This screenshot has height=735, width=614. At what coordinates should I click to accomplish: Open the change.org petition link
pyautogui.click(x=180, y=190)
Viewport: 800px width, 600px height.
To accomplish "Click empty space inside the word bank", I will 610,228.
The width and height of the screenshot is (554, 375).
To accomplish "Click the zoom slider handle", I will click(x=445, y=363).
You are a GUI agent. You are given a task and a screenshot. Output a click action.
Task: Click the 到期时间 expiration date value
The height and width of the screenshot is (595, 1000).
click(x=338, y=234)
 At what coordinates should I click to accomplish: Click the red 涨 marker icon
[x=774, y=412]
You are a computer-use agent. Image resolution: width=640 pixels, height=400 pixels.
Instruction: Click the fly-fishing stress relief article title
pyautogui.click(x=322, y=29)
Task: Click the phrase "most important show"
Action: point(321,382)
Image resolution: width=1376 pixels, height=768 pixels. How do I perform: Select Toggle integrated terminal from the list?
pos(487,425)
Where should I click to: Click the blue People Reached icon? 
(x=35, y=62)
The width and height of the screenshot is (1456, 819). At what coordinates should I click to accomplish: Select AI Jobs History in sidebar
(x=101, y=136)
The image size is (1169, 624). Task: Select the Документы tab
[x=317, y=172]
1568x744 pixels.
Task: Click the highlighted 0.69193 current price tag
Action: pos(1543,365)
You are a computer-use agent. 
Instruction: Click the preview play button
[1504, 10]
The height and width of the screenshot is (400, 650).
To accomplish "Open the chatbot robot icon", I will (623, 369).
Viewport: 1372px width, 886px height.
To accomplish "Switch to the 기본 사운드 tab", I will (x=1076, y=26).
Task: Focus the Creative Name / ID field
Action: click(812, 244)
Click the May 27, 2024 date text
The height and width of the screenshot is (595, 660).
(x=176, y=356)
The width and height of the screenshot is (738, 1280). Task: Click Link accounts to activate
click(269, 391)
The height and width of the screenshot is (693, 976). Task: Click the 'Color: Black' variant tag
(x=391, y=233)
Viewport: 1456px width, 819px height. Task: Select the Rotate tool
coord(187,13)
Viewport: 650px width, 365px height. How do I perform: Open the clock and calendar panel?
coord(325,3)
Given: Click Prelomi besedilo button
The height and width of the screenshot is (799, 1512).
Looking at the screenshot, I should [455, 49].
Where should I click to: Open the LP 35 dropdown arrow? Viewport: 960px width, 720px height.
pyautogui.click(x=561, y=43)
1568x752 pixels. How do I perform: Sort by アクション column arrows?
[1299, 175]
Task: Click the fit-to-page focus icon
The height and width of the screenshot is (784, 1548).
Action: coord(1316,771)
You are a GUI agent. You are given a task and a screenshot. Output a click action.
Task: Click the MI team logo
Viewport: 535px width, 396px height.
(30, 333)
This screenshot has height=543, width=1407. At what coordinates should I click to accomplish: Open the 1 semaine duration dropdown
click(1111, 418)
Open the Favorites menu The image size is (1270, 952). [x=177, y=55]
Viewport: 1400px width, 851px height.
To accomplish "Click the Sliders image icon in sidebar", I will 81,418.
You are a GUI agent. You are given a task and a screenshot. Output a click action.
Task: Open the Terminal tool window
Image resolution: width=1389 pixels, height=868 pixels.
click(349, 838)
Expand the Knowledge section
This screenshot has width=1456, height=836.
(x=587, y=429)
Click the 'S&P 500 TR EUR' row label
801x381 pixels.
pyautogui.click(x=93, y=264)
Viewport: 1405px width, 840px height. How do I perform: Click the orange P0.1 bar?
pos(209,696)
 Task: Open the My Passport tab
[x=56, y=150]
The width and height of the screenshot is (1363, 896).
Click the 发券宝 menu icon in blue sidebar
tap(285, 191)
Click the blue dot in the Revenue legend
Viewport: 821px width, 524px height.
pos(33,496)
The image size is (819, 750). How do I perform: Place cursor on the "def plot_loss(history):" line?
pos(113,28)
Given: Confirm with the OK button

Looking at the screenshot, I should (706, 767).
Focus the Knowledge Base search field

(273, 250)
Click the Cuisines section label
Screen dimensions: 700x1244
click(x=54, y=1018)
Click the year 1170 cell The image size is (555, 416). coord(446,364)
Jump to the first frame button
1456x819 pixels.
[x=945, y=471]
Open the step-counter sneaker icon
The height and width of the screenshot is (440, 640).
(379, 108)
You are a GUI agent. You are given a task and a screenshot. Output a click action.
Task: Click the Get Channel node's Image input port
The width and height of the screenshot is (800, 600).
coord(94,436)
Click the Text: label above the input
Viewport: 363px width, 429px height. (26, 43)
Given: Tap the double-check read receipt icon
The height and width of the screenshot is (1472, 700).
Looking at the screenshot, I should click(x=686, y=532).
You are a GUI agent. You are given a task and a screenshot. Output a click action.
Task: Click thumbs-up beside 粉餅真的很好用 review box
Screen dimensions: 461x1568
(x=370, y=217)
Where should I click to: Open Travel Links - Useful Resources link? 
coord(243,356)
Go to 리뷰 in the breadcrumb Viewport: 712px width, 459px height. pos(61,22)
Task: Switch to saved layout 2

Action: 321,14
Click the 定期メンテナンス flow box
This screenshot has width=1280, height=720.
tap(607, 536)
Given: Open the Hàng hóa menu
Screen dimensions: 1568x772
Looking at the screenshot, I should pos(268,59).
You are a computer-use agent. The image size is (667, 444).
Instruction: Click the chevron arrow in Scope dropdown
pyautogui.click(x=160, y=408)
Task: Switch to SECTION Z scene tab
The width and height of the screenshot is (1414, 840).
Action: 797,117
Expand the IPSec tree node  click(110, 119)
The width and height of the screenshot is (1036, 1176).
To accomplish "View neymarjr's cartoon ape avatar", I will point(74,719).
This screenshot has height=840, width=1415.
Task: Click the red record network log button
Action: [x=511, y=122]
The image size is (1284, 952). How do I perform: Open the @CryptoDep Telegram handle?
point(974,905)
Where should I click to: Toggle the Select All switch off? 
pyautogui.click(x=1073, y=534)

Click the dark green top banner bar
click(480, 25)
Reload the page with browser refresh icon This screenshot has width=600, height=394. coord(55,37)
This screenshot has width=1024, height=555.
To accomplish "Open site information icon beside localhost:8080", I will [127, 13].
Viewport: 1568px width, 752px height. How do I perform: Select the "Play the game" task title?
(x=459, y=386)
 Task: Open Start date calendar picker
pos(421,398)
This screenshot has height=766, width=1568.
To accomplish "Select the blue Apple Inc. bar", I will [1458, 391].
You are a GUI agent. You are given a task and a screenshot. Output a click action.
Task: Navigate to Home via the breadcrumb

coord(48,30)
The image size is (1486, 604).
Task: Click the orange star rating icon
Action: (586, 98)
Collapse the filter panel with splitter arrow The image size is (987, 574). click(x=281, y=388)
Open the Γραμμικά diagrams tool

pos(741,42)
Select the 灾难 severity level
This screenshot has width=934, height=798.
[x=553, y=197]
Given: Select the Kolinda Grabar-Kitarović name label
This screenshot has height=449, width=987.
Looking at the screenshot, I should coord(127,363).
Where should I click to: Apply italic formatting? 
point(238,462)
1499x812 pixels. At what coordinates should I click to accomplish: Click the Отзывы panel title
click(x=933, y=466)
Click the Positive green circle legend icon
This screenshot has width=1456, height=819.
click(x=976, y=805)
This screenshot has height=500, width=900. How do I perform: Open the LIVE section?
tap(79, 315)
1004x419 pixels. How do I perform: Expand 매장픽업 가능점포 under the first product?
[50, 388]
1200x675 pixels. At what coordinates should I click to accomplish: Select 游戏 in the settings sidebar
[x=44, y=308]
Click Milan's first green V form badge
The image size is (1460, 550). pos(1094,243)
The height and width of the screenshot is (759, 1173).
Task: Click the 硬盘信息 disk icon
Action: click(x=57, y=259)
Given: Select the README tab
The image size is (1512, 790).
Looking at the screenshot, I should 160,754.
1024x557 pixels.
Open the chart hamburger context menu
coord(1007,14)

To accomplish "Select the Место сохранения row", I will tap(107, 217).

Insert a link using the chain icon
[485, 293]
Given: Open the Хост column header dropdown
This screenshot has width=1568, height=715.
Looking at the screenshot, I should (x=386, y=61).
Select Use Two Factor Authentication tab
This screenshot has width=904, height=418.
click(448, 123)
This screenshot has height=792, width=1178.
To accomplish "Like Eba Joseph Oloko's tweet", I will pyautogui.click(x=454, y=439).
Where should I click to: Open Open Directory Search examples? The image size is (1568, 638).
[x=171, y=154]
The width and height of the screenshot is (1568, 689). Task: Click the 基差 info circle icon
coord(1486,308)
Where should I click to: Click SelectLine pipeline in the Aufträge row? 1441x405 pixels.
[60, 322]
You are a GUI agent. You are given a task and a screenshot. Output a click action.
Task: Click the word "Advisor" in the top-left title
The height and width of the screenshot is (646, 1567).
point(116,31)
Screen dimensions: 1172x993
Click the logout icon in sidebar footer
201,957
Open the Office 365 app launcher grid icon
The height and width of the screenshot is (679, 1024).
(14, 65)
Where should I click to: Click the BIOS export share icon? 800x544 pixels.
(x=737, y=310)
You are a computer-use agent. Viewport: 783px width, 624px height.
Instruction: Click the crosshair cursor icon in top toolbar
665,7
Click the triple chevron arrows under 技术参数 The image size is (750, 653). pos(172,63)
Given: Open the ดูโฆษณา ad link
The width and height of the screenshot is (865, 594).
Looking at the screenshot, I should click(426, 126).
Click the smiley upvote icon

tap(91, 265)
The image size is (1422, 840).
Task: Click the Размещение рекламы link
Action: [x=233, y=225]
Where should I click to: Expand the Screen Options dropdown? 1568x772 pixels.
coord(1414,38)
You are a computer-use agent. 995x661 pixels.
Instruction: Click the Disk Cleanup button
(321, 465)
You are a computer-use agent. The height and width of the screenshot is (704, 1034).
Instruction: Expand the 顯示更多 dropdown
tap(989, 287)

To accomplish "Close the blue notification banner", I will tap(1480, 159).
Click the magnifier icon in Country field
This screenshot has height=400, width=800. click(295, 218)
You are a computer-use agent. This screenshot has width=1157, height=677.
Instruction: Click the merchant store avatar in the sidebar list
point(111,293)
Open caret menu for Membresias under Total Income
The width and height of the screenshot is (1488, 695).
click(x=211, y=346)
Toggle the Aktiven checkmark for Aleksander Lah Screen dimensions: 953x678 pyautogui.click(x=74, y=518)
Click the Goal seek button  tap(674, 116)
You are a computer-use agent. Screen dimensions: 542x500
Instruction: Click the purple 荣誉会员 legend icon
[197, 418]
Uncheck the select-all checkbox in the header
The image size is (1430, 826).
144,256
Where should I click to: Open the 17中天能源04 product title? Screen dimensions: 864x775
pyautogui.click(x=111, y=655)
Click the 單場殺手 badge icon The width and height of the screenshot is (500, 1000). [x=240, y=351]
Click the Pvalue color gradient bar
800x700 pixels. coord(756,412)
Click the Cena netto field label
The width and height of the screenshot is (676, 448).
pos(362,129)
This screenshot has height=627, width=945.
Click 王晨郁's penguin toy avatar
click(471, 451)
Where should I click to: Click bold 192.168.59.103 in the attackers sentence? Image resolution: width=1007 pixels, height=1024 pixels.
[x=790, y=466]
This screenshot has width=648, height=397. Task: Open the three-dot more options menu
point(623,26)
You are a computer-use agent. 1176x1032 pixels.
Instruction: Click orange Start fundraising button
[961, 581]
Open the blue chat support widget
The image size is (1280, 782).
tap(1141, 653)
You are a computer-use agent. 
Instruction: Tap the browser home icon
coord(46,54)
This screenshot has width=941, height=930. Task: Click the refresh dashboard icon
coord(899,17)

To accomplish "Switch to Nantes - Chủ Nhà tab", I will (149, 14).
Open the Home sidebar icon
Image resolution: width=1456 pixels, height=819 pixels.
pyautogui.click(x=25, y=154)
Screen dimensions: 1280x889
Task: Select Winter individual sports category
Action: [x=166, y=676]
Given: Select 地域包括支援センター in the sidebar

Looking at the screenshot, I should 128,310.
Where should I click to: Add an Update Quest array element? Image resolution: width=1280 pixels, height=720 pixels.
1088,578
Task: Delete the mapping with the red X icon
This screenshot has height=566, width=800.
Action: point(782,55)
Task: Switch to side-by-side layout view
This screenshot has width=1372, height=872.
========================
Reproduce the records verbatim, starting at the line containing "This screenshot has width=941, height=930." and continuing through the last line of the records, with both ends included.

▶ **FINISHED EXERCISE**
This screenshot has width=941, height=930. Task: Click the refresh dashboard icon
coord(899,17)

To accomplish "Switch to Nantes - Chủ Nhà tab", I will (149, 14).
Open the Home sidebar icon
Image resolution: width=1456 pixels, height=819 pixels.
pyautogui.click(x=25, y=154)
Screen dimensions: 1280x889
Task: Select Winter individual sports category
Action: [x=166, y=676]
Given: Select 地域包括支援センター in the sidebar

Looking at the screenshot, I should 128,310.
Where should I click to: Add an Update Quest array element? Image resolution: width=1280 pixels, height=720 pixels.
1088,578
Task: Delete the mapping with the red X icon
This screenshot has height=566, width=800.
Action: point(782,55)
Task: Switch to side-by-side layout view
This screenshot has width=1372, height=872.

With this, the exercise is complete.